[INFORMATION PROVIDED start]

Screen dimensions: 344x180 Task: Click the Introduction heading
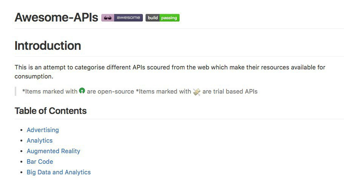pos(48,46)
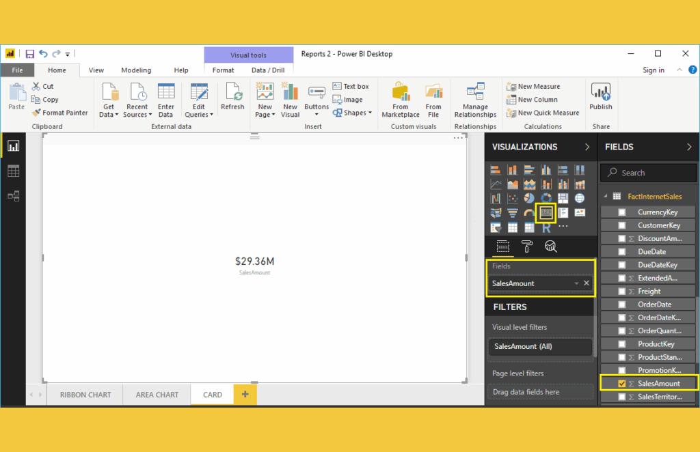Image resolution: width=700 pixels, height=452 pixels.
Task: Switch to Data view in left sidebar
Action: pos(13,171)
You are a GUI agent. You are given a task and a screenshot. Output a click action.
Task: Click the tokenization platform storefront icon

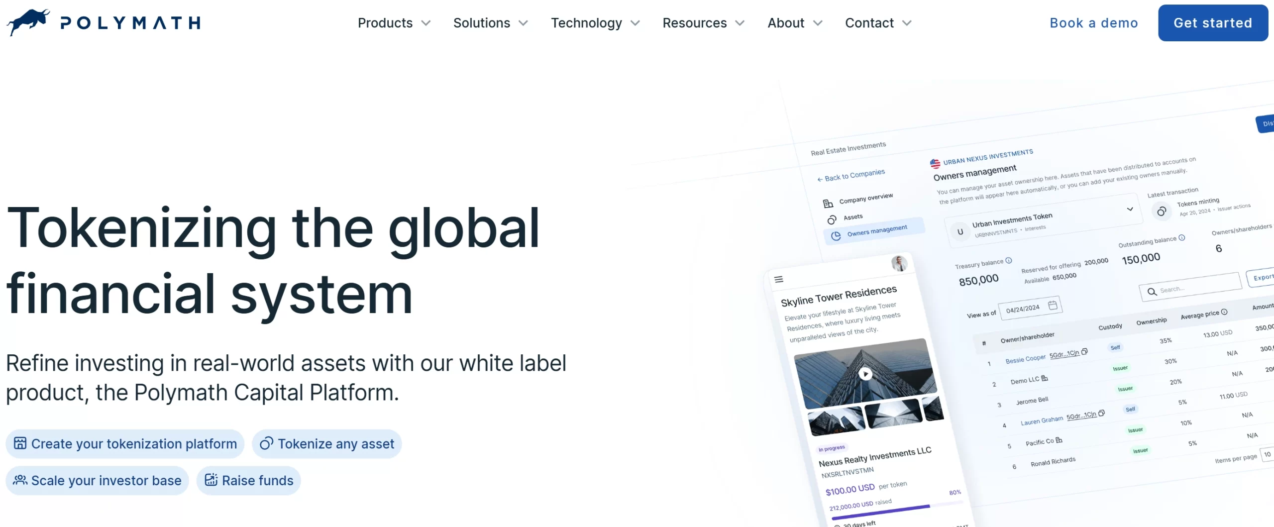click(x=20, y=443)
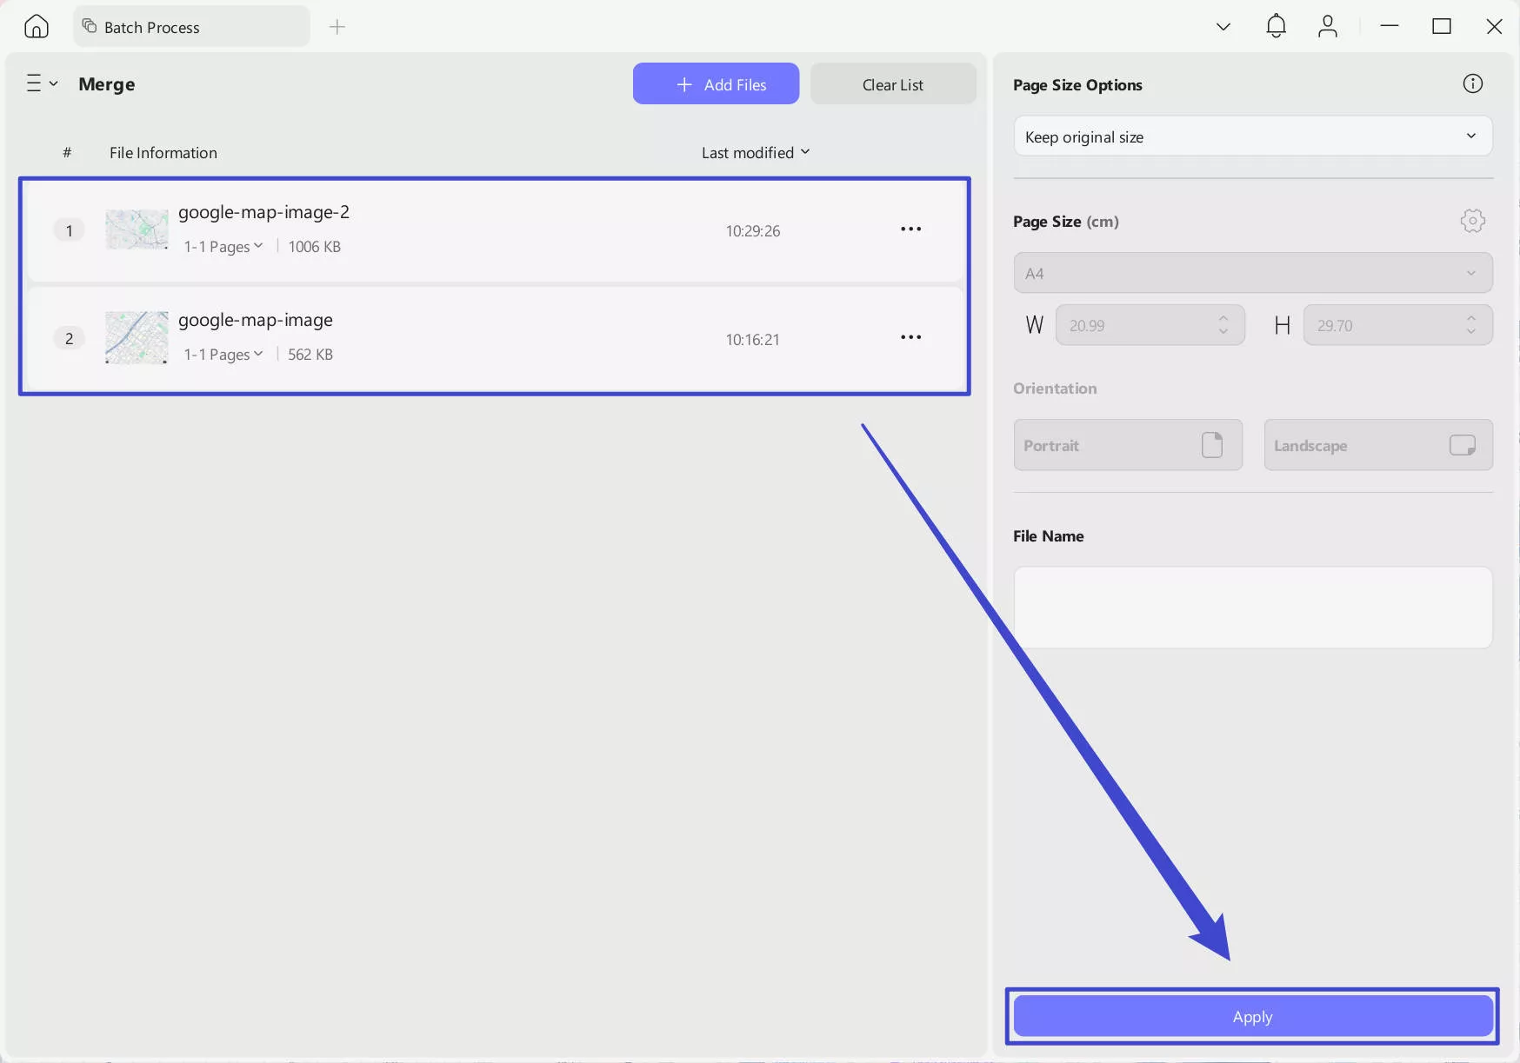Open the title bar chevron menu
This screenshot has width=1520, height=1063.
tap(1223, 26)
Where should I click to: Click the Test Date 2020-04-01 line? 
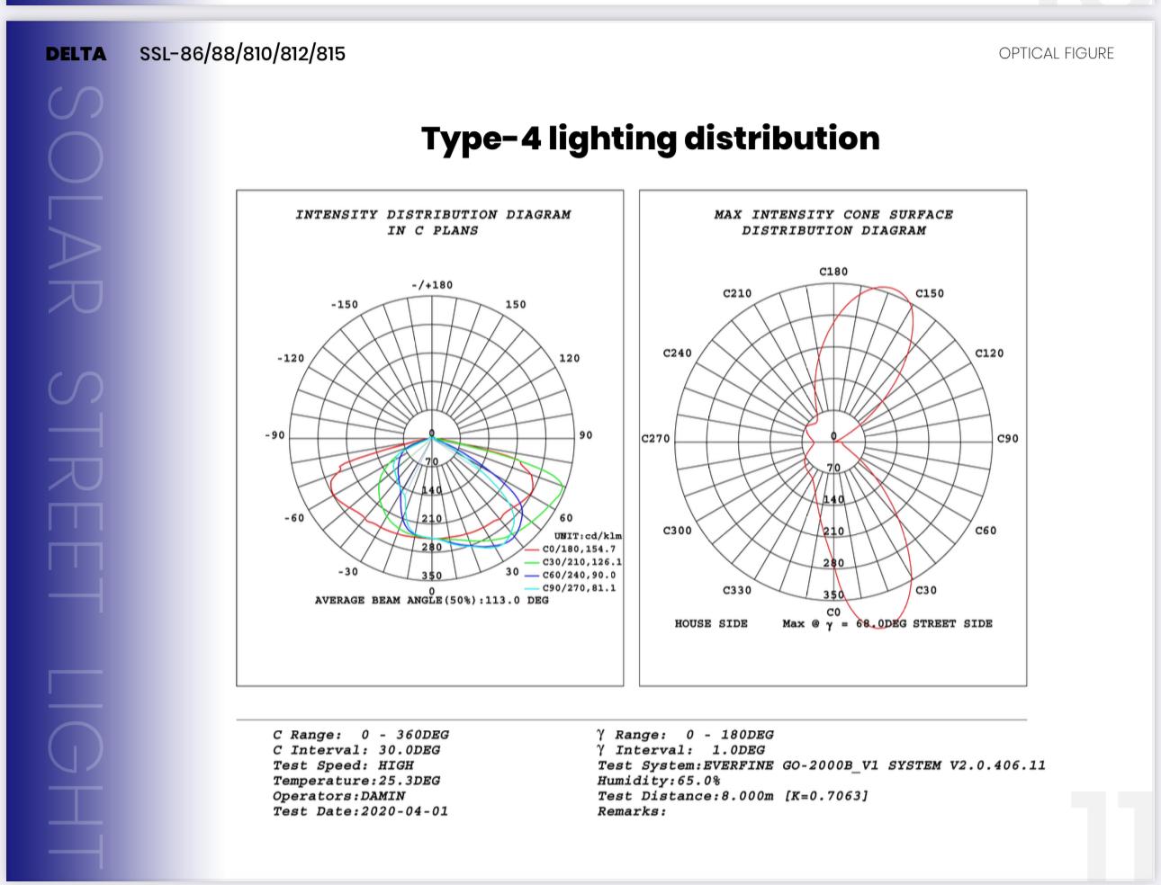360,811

[INFORMATION PROVIDED end]

Format all of the data above as a JSON list of strings, one string per line, leaving out blank lines and the pictures.

[
  "Screen dimensions: 344x180 Task: Click the Introduction heading",
  "pos(48,46)",
  "Image resolution: width=700 pixels, height=452 pixels.",
  "Task: Switch to Data view in left sidebar",
  "Action: pos(13,171)",
  "You are a GUI agent. You are given a task and a screenshot. Output a click action.",
  "Task: Click the tokenization platform storefront icon",
  "click(x=20, y=443)",
  "Open the title bar chevron menu",
  "This screenshot has width=1520, height=1063.",
  "tap(1223, 26)",
  "Where should I click to: Click the Test Date 2020-04-01 line? ",
  "360,811"
]